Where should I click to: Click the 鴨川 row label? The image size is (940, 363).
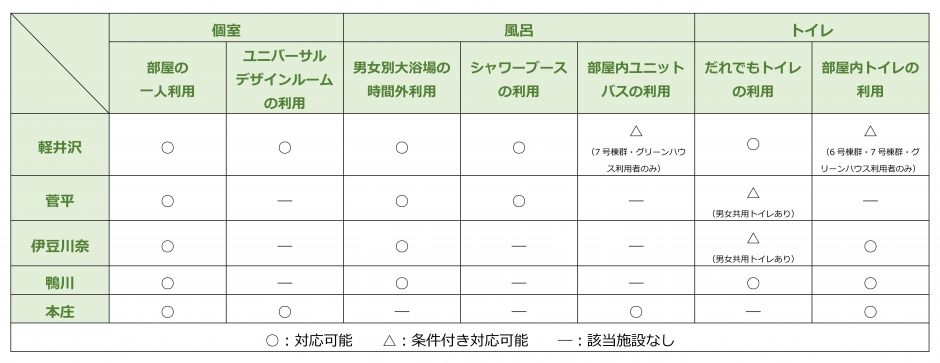60,283
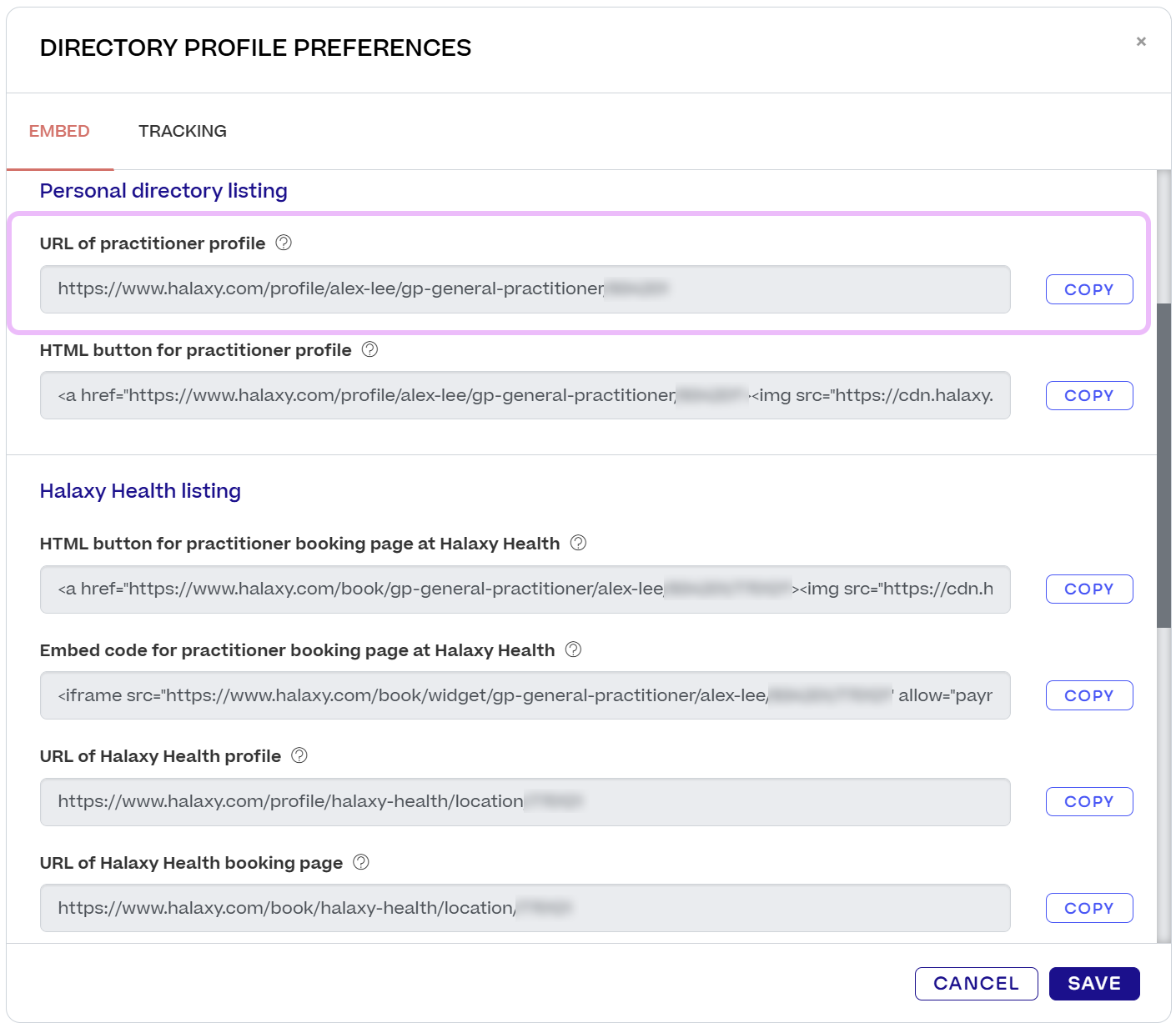Screen dimensions: 1176x1028
Task: Click help icon for HTML button practitioner profile
Action: (369, 349)
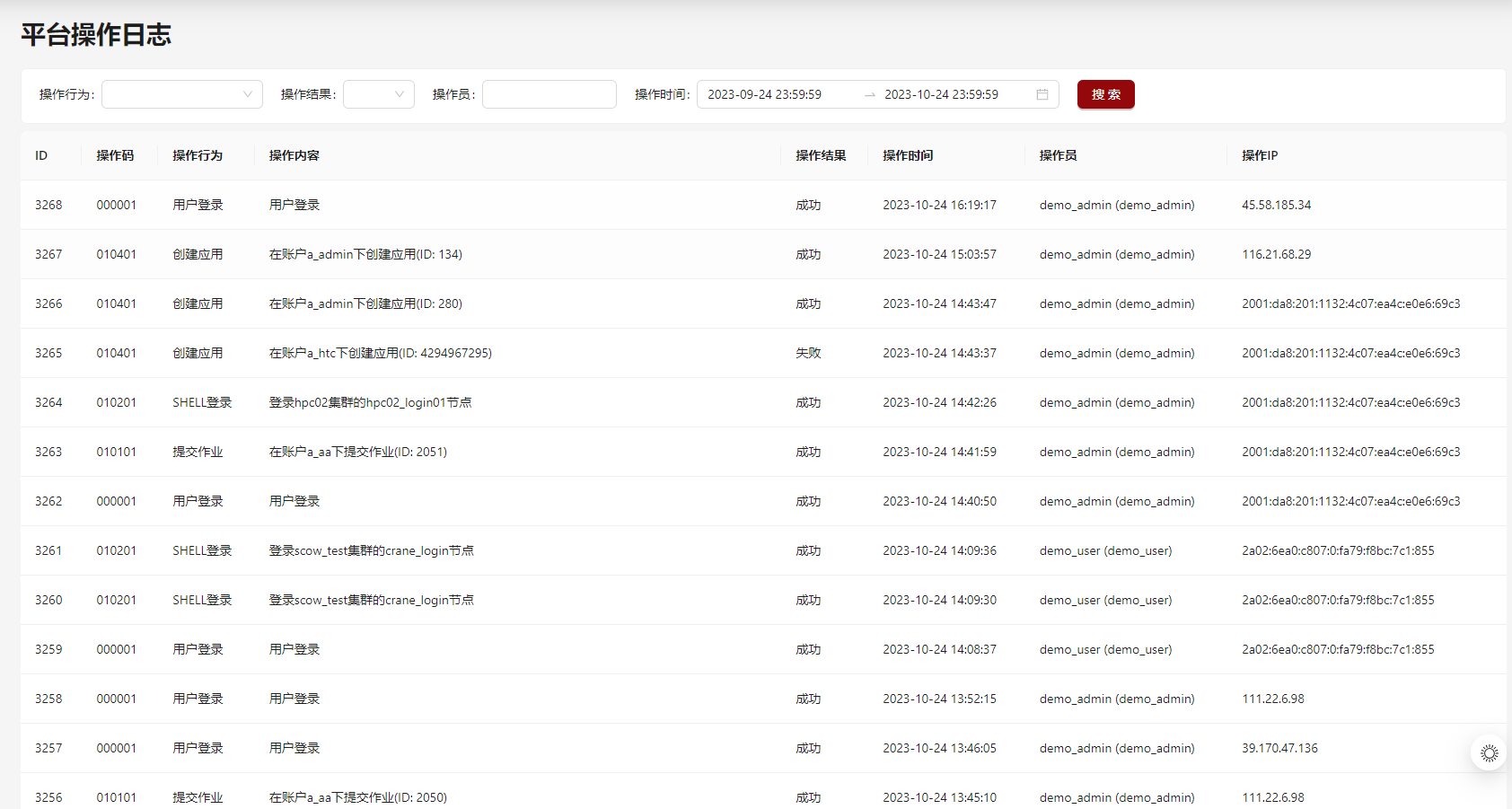Click start date 2023-09-24 23:59:59 field
This screenshot has width=1512, height=809.
(764, 94)
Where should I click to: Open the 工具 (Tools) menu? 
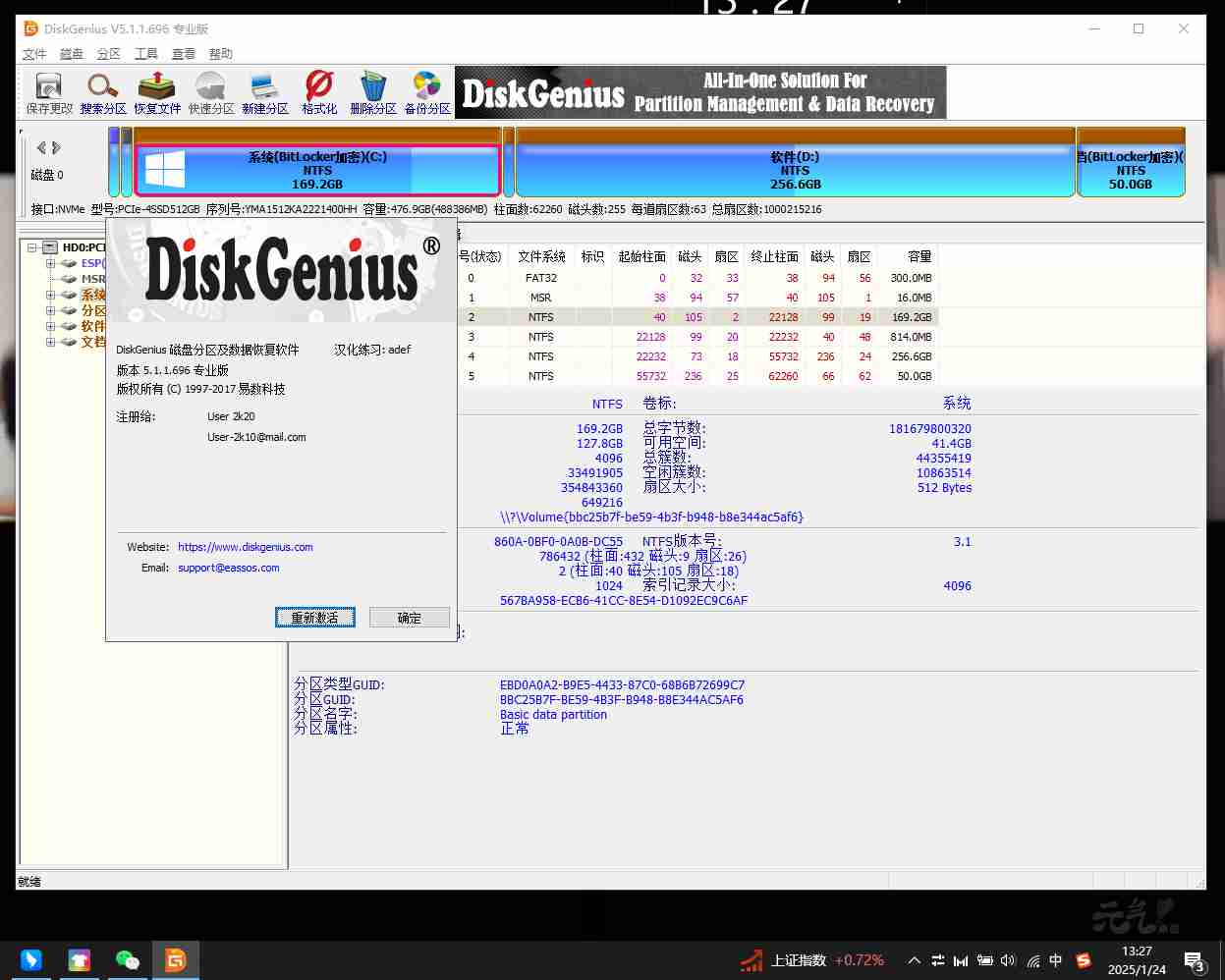coord(146,54)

○ ○ ○ ○ ○ ○ ○

WORK TO BE COMPLETED ▸ Leave nothing out but the pictures when transcribing the records.

ANSWER ▸
Where should I click to: Click the 鴨川 row label? The image size is (940, 363).
60,283
Screen dimensions: 1176x1028
Task: Click help icon for HTML button practitioner profile
Action: (369, 349)
Click start date 2023-09-24 23:59:59 field
This screenshot has width=1512, height=809.
(764, 94)
Where should I click to: Open the 工具 (Tools) menu? 
coord(146,54)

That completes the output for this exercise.